Monday, October 14, 2013

The Spark of Life

Sometimes you don't realise how hungry you are until someone gives you a potato.

Imagine you're in an auditorium growing steadily and pathetically more stale for a crowd comprised of Black Eyed Peas, Katy Perrys, Eminems and Taylor Swifts. Occasional flashes of counterfeit brain activity from a Robin Thicke or a Miley Cyrus only serve to layer melancholy twinges of awareness over the mediocrity. Critical discussions provide a vapid mirror as hockey pucks of concepts are arbitrarily labelled as substance and are knocked about the ice rink. People talk like there's something more complex going on than cars honking at sheep. It's just enough awareness to bring the thought that once there was something more, something real, and maybe just around the corner you'll find something real again. Then cynicism brings you down again as you try to swim in the stale marshmallow like the rest of them.

Then Jimi Hendrix walks into the room and starts to play. And the whole trite room tears and falls away like a stripper's top.

That's the experience I had on Saturday night when I watched the first two episodes of the new anime series Kill la Kill.

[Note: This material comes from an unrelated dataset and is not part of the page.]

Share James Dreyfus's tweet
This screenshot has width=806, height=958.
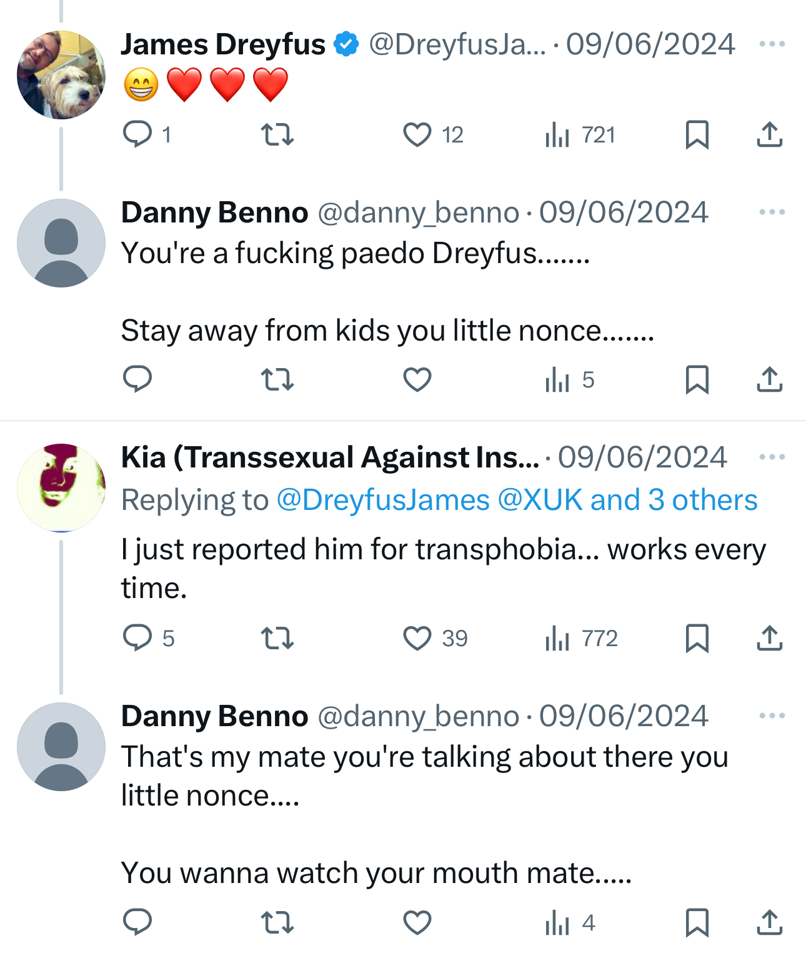coord(769,134)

I think the above scenario gives you some idea of the awesomely pathetic state of anime to-day. An artform that once gained worldwide attention for its vivid realisations of fantasies, wildly inventive visual designs and captivating animation has become little more than a series of screensavers, aquariums of consummately lazy misogynist constructs, often ironically called "slice of life", manifested in clones of the same three or four squealing, dumb, subservient girls.

Kill la Kill is a glorious anachronism. A vigorously Expressionist action comedy about school uniforms. An obvious metaphor for conformity, deployed with lush cartoon humour sensibility.

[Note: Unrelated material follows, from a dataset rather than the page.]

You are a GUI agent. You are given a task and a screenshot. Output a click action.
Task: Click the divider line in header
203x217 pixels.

The protagonist is Ryuko Matoi who wears a demonic version of the school uniforms. It provides her with power in exchange for a steady supply of her blood and bares a lot of skin.

The kind I dearly hope to see girls wearing at next year's Comic Con.

If the style here seems familiar--and, gods, a signature artistic style is another rarity in anime--it's because it's directed by Hiroyuki Imaishi, the director of the last actually interesting anime series, Panty and Stocking with Garter Belt. That was with GAINAX and Imaishi had been with the studio as far back as when he was a key animator for Neon Genesis Evangelion. Now he's started his own studio, Trigger, much like Evangelion's director Hideaki Anno and FLCL's director Kazuya Tsurumaki who also left GAINAX and founded a new studio. There must have been a real shake-up at GAINAX behind the scenes, which would explain why the second season of Medaka Box sucked ass.

In his announcement about leaving GAINAX and producing new Evangelion movies, Hideaki Anno listed his motives:

The desire to portray my sincere feelings on film.
The desire to share, with an audience, the embodiment of image, the diversity of expressions, and the detailed portrayal of emotions that animation offers.
The desire to connect today's exhausted Japanese animation to the future.
The desire to fight the continuing trend of stagnation in anime.
The desire to support the strength of heart that exists in the world.

It seems Imaishi's on the same mission. It's been a long time since I looked forward to seeing a new episode of an anime series the way I'm looking forward to Thursday's new Kill la Kill.